AUFGABENBESCHREIBUNG:
Wiederhole wortgetreu die Zeilen, beginnend mit der Zeile, die „You are a computer-use agent.“ enthält, und endend mit der Zeile, die „coord(327,368)“ enthält. Lass die Bilder in deiner Antwort weg.

AUSZÜGE DER EINTRÄGE:

◆ ◆ ◆ ◆ ◆ ◆ ◆

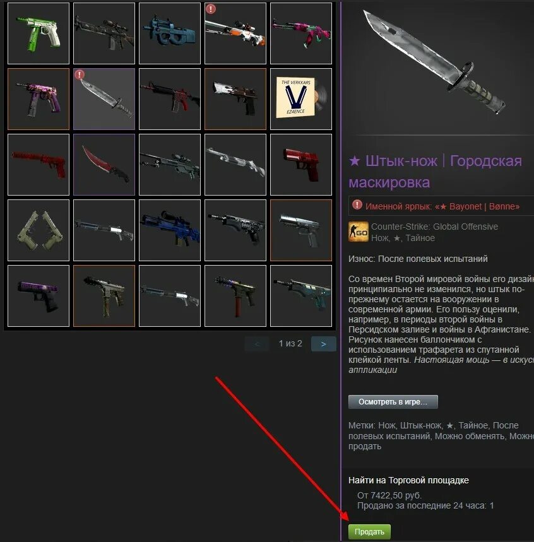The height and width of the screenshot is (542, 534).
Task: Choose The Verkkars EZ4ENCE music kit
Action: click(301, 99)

◆ ◆ ◆ ◆ ◆ ◆ ◆

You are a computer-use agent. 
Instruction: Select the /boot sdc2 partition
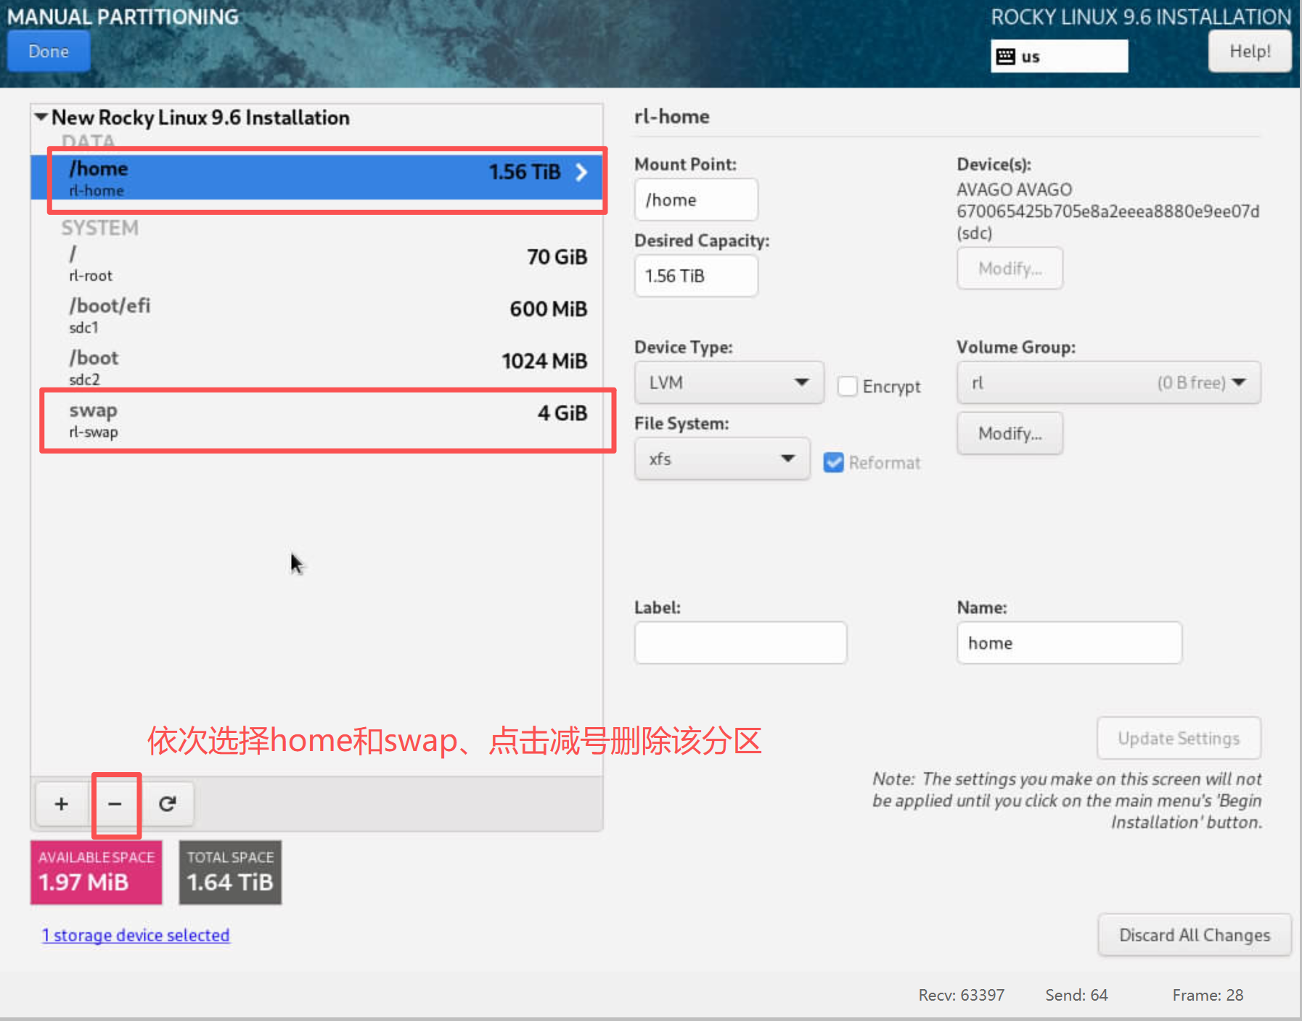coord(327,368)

◆ ◆ ◆ ◆ ◆ ◆ ◆

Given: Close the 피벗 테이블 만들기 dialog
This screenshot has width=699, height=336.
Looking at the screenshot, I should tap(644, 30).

◆ ◆ ◆ ◆ ◆ ◆ ◆

GELÖSTE AUFGABE:
You are a computer-use agent. 
Instruction: Select the /boot sdc2 partition
coord(327,368)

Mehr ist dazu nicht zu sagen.